### [WHAT IS ASKED]
Return the lines of the material below word for word, from the line containing "Where should I click to: Collapse" through the end of the material, inclusive, leaving the pictures out.

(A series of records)
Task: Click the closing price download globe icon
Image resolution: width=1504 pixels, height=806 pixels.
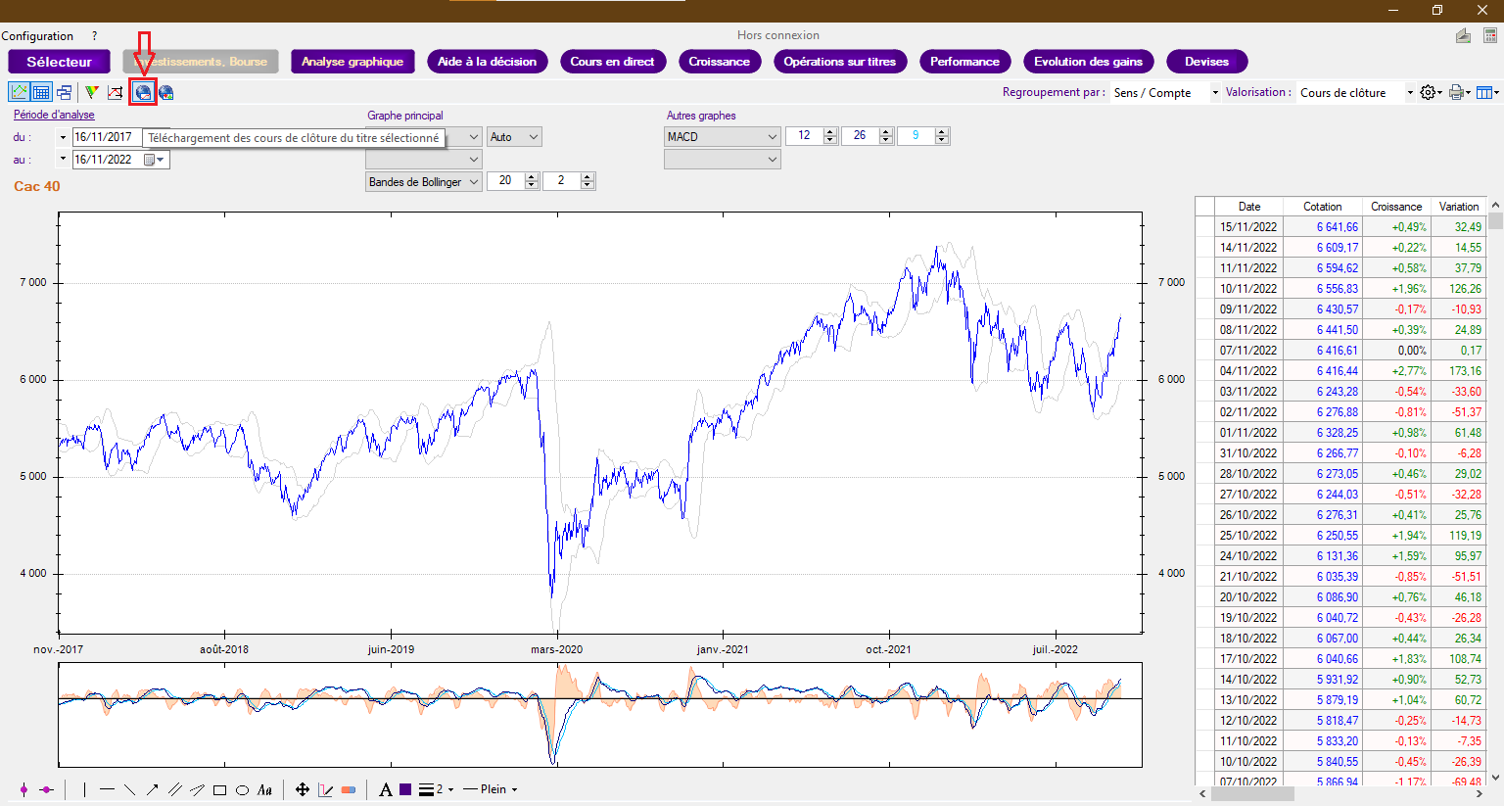Action: (143, 92)

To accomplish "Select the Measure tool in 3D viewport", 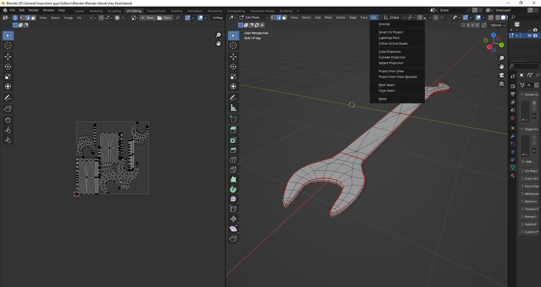I will 233,108.
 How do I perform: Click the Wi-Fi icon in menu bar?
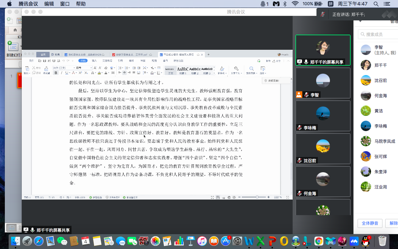pos(295,4)
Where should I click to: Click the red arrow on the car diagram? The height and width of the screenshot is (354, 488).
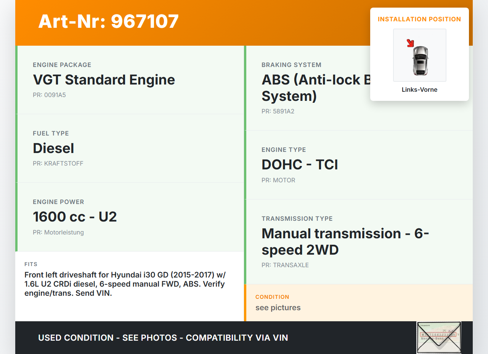point(411,43)
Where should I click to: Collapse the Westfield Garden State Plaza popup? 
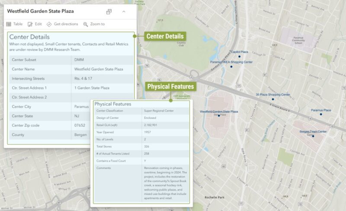pyautogui.click(x=124, y=11)
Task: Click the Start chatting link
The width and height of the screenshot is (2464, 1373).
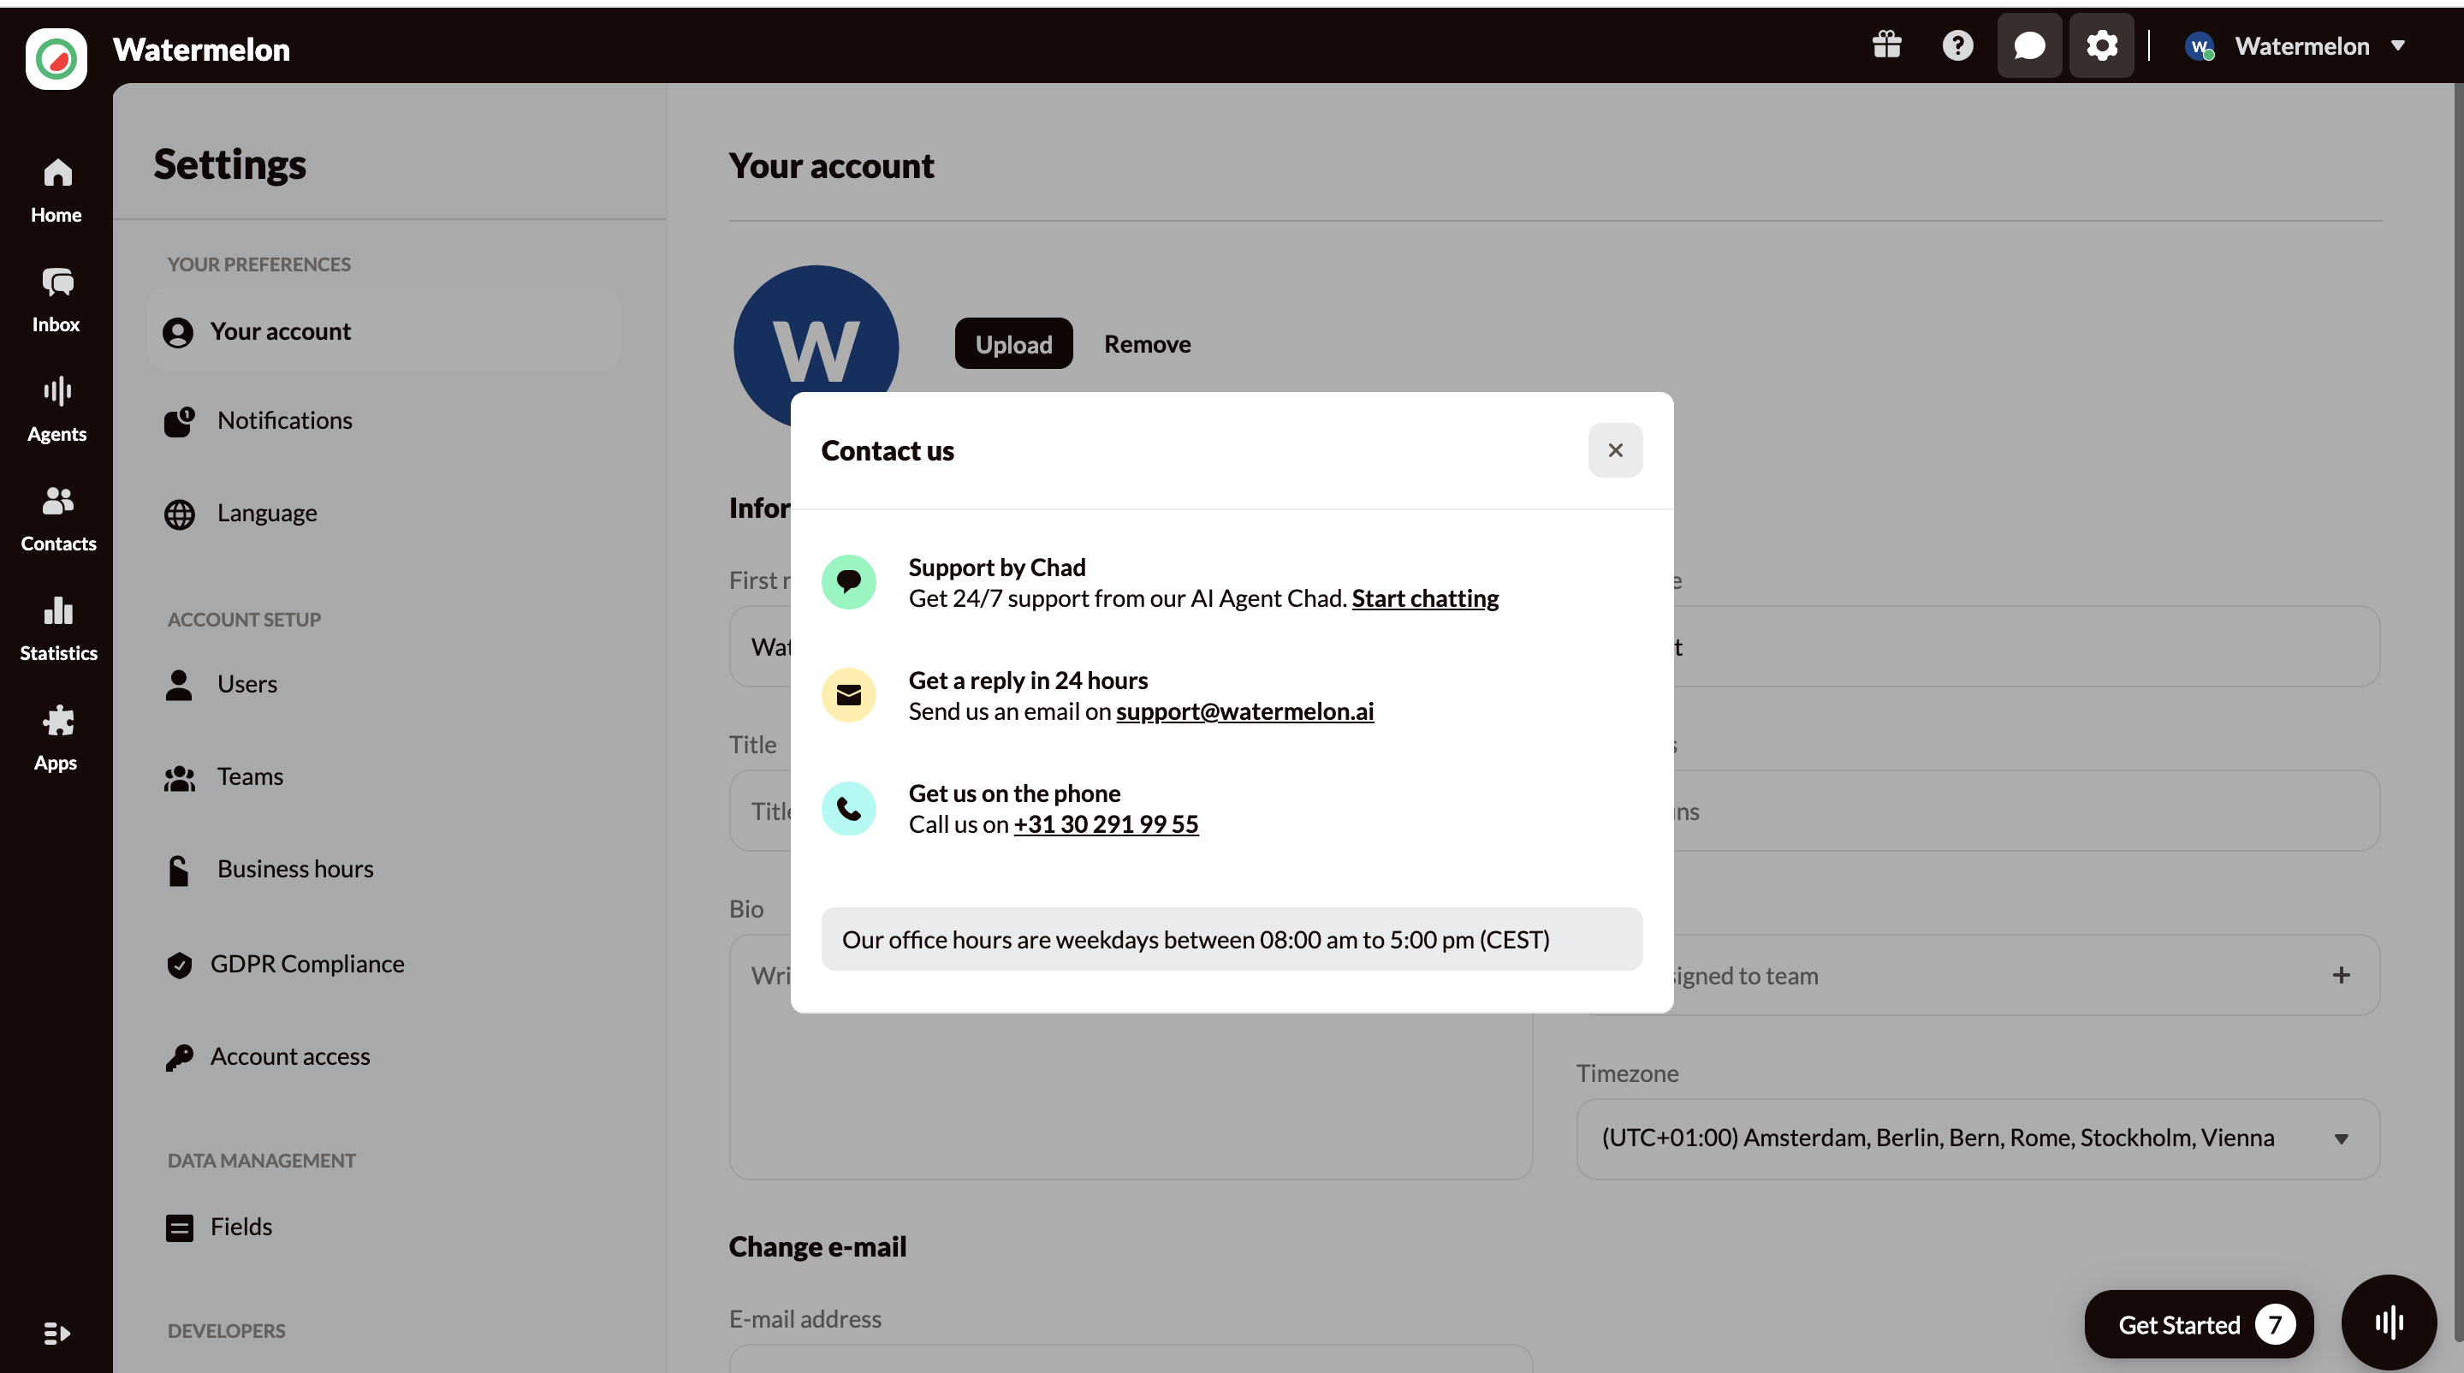Action: pos(1424,598)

### [EXERCISE RESULT]
Where should I click to: Collapse the Westfield Garden State Plaza popup? 
pyautogui.click(x=124, y=11)
Task: Click the Start chatting link
The width and height of the screenshot is (2464, 1373).
Action: pos(1424,598)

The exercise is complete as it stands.